GIVEN TEXT:
------------------------------------------------------------
Over $7 million in Mental Health Services Act Funds going to prevent counties from using Laura’s Law to help persons with serious mental illness who may become dangerous without it
Background: Laura’s Law allows courts to order–after extensive due process- very narrowly defined individuals who have serious mental illness and a past history of violence, dangerous behavior or needless hospitalizations to stay in treatment as a condition of staying in the community. It is only available “in order to prevent a relapse or deterioration that would be likely to result in grave disability or serious harm to himself or herself, or to others”. Laura’s Law helps the most seriously ill patients. Many are so ill, they don’t know they are ill and therefore refuse voluntary services.
------------------------------------------------------------
[Stored records]
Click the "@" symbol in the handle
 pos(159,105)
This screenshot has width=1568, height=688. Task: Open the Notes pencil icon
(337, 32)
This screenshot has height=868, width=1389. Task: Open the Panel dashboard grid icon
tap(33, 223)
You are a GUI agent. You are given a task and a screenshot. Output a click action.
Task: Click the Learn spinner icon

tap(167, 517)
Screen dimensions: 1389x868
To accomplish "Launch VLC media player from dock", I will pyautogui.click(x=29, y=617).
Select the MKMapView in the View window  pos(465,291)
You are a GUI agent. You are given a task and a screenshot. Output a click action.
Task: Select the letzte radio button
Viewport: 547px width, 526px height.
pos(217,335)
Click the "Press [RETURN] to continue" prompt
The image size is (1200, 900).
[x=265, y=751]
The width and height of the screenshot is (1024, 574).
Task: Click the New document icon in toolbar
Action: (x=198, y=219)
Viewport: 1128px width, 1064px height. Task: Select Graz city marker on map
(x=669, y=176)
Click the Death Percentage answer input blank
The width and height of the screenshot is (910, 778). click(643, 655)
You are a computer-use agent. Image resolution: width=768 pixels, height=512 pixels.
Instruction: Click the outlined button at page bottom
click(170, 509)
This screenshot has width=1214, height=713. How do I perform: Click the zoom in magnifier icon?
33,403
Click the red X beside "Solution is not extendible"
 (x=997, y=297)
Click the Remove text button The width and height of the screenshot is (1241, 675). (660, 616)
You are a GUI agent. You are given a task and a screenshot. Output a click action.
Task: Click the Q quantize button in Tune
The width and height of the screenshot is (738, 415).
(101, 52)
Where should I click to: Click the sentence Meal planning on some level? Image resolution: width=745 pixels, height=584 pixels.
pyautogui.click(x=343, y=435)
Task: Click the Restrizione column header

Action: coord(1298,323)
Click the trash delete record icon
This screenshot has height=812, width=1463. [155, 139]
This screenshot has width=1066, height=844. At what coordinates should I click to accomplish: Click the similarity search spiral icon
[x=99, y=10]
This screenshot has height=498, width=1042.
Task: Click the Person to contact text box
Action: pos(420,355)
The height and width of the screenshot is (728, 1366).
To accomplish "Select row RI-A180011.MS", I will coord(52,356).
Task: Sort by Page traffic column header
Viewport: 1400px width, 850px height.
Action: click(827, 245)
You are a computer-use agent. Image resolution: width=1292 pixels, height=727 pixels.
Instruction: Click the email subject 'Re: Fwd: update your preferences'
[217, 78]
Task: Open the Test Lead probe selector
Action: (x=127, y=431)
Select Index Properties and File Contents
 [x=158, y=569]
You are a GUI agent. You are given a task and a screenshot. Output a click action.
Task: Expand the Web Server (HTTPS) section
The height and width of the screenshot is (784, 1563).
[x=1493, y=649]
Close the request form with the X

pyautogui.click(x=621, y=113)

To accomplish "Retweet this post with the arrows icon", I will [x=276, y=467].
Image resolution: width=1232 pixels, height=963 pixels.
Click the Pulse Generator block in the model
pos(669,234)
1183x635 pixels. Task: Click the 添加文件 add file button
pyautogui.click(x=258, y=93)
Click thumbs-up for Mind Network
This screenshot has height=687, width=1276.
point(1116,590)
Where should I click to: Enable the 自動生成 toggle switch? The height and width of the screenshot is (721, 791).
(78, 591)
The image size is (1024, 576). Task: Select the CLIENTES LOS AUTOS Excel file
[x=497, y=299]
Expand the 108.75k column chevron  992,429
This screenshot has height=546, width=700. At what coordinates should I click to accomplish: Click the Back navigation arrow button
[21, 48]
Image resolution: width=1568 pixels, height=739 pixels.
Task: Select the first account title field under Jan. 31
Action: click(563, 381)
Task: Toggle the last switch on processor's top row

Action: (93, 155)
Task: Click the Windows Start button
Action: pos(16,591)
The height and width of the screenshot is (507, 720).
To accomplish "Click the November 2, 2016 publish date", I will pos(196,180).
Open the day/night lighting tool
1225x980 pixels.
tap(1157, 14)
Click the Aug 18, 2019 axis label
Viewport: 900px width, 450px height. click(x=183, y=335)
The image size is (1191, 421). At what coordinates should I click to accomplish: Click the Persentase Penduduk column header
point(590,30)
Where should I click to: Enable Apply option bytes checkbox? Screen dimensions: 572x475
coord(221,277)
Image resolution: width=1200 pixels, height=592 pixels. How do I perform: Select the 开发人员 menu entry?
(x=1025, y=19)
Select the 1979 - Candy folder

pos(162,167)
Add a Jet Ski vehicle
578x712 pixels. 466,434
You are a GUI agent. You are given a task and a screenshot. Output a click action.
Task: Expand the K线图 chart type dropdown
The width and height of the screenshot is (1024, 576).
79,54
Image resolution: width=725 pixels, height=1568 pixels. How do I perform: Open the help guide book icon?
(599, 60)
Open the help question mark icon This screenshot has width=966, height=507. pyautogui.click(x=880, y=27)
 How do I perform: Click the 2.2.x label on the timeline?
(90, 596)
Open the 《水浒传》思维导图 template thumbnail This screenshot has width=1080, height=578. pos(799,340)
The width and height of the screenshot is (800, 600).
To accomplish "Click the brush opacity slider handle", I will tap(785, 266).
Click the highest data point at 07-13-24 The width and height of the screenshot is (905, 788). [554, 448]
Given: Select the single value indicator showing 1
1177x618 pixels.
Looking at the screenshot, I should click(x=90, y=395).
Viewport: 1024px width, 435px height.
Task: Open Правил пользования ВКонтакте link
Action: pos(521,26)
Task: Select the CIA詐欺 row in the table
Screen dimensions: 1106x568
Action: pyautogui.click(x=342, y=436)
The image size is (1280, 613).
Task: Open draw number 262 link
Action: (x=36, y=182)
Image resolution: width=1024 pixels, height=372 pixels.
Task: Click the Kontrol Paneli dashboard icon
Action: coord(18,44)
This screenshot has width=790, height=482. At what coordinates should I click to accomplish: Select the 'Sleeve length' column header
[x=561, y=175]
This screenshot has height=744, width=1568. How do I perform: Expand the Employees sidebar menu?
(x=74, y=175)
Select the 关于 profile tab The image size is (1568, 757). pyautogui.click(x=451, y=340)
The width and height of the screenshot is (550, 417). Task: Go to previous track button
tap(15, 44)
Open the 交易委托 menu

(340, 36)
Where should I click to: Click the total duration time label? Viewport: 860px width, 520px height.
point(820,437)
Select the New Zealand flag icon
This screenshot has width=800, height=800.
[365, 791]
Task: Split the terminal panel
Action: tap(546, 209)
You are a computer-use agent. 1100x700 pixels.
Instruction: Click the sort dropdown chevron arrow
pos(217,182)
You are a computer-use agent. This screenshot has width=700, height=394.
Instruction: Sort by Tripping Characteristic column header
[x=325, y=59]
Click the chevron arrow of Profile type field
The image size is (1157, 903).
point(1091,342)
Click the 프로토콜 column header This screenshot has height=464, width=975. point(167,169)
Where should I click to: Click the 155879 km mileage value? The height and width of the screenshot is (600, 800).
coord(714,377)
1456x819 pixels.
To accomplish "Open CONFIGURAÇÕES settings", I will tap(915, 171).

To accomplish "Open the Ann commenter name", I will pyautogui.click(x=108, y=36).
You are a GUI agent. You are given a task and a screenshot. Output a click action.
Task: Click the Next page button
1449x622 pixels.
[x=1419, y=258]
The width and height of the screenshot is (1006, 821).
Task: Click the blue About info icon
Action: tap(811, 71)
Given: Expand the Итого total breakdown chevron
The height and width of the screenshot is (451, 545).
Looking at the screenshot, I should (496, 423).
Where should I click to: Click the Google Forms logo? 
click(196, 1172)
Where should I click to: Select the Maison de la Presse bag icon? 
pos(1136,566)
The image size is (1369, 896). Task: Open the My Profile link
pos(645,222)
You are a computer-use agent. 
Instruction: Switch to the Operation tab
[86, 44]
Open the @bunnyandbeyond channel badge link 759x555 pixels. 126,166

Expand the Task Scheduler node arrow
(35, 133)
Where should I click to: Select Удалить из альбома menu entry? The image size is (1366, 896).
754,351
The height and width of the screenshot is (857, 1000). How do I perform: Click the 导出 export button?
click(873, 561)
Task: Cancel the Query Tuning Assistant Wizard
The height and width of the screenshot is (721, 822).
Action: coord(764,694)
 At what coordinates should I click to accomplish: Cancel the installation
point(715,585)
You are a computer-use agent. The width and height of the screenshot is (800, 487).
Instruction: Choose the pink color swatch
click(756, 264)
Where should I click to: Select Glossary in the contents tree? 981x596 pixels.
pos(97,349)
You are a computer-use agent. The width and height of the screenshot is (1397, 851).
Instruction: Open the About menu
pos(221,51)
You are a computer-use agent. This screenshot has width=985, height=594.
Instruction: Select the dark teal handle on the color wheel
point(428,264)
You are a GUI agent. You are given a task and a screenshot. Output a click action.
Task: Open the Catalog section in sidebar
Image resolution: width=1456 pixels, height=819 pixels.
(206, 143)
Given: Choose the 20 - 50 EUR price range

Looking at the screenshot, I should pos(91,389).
------------------------------------------------------------
Reproduce the full text on Laura's Law word for word.

SOLUTION TO THIS EXERCISE:
Over $7 million in Mental Health Services Act Funds going to prevent counties from using Laura’s Law to help persons with serious mental illness who may become dangerous without it
Background: Laura’s Law allows courts to order–after extensive due process- very narrowly defined individuals who have serious mental illness and a past history of violence, dangerous behavior or needless hospitalizations to stay in treatment as a condition of staying in the community. It is only available “in order to prevent a relapse or deterioration that would be likely to result in grave disability or serious harm to himself or herself, or to others”. Laura’s Law helps the most seriously ill patients. Many are so ill, they don’t know they are ill and therefore refuse voluntary services.